I think you have a slight misunderstanding of what COBRA is: COBRA insurance is just health insurance offered at the same rate it was offered to your former employer after you lose eligibility through them.
It’s required to be the same coverage level, as well. Private insurance plans are typically offered at all sorts of varying levels, some of which will be better than what company X has picked out for its employees, and some of which will be worse. All will be more expensive.
Usually, you can continue it for 18 months, there are a few circumstances where this can be doubled to 36.
From the PA Department of Insurance website…
I quit my job earlier this month (from an employer in CA that had a lot more than 20 employees), and I was offered COBRA continuation. Turns out I didn’t need it (my coverage extends long enough that Mr. Neville’s coverage with his new job will have started by the time it ends).
I don’t think I misunderstand what COBRA is. I agree with your definition.
However, in my experience, personal policies aren’t nearly as good as anything I’ve seen offered by even the most simple group coverage plans. On the other hand, they’re usually cheaper than COBRA.

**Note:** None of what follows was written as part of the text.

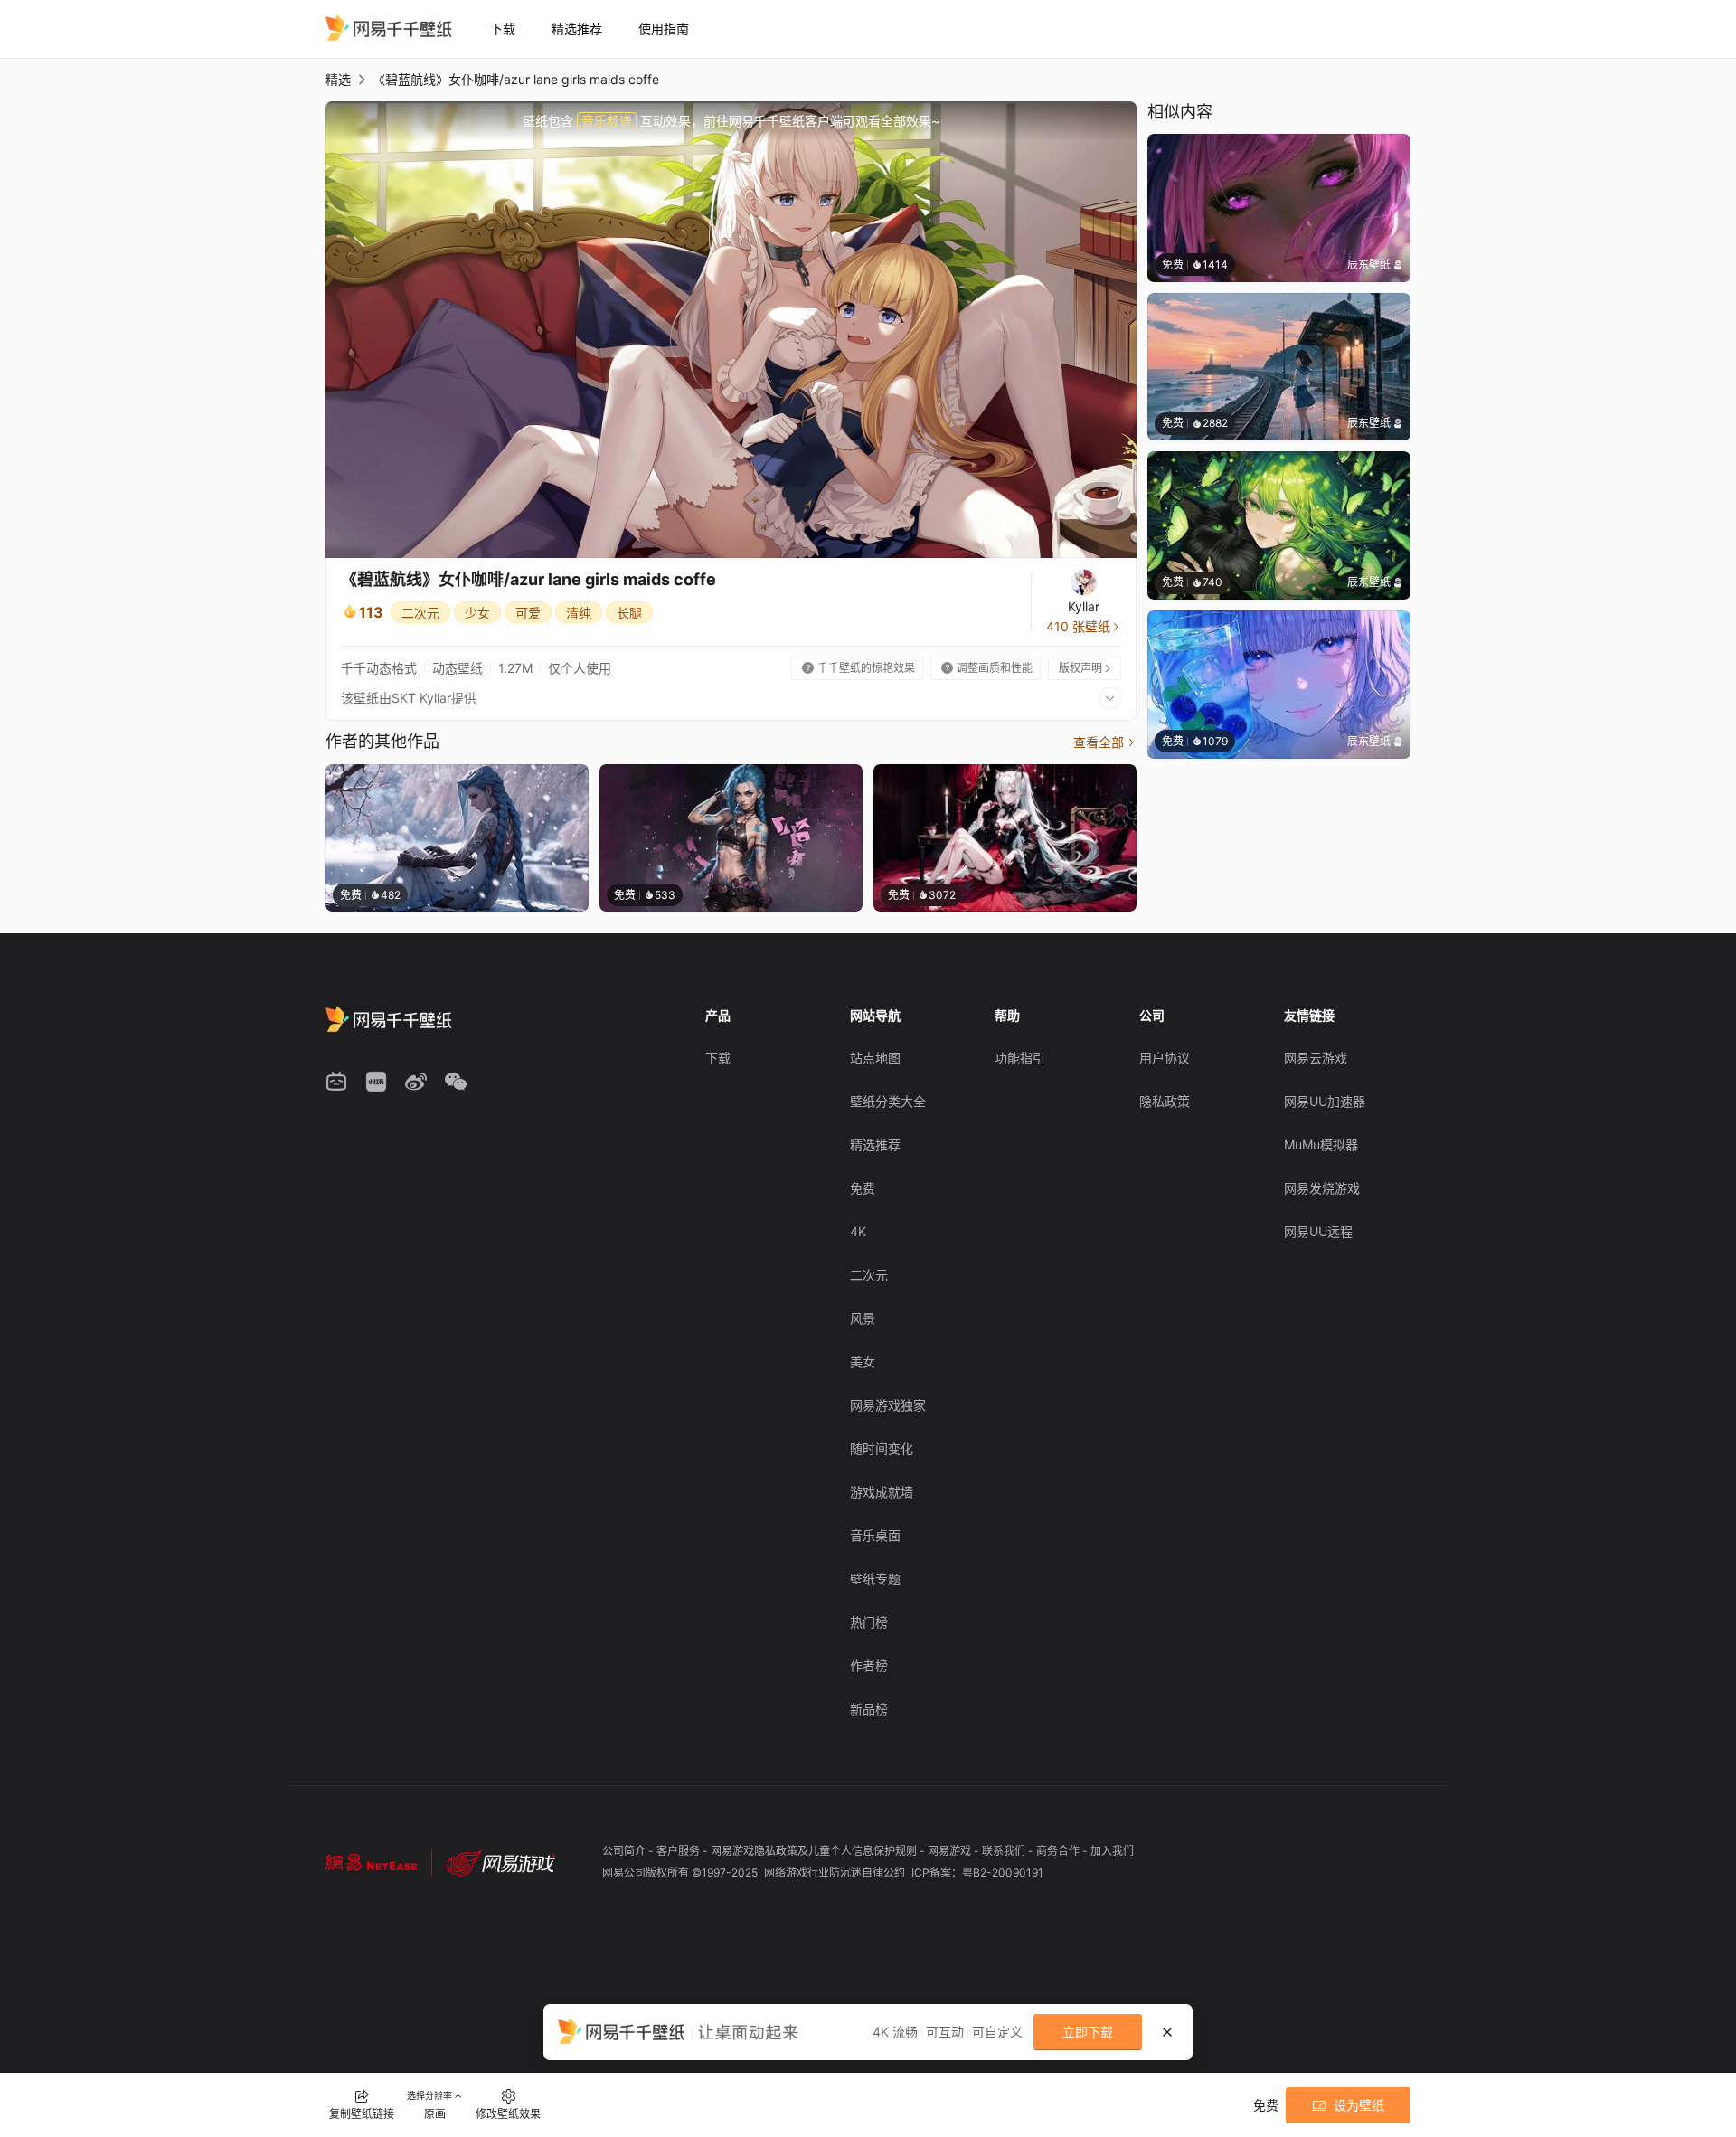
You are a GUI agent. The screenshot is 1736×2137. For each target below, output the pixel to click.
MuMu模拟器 (1321, 1144)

When I was on COBRA, my premiums for me and my husband were $550 a month. It went up to $750 eventually. I paid it for a while because it was great insurance - dental, eye, and very good health coverage.
In comparison, private medical insurance ran us about $250/month. It wasn’t near as nice a policy as what I had under COBRA, but from what I can tell, personal policies that have the same level of coverage as most group plans simply don’t exist. The one drawback to being self-employed is the health insurance.
The reason that it’s usually more expensive is that you’re now paying the full amount. Typically, the employer will pay for a portion of your insurance premiums.
I can tell you that I quit my job to start a business and went on COBRA for a year or so.
However, rather than relying on anonymous postings, why not call your regional EBSA office and ask them?
Antinor01, that is some great information, exactly what I needed.
I refuse to deal with those guys.
They’re a bunch of snakes.
I was going to say something very similar. However, if ongoing treatment is needed, I can certainly see the need for continuity of coverage.
If it’s not too invasive, what do you plan on doing once your new company is fully operational?
It’s also because insurance companies just give better rates to groups: the bargaining power to provide hundreds of accounts means the world in the health insurance racket… err… business.
For what it’s worth, I’ve found comparable policies (in coverage) offered by Blue Cross to private clients compared to the ones offered through their contract with Duke University. For single clients, the rates are about 12% cheaper through Duke. Family rates are closer to 30% discounted.
Follow-up! Make sure your employer submitted the forms.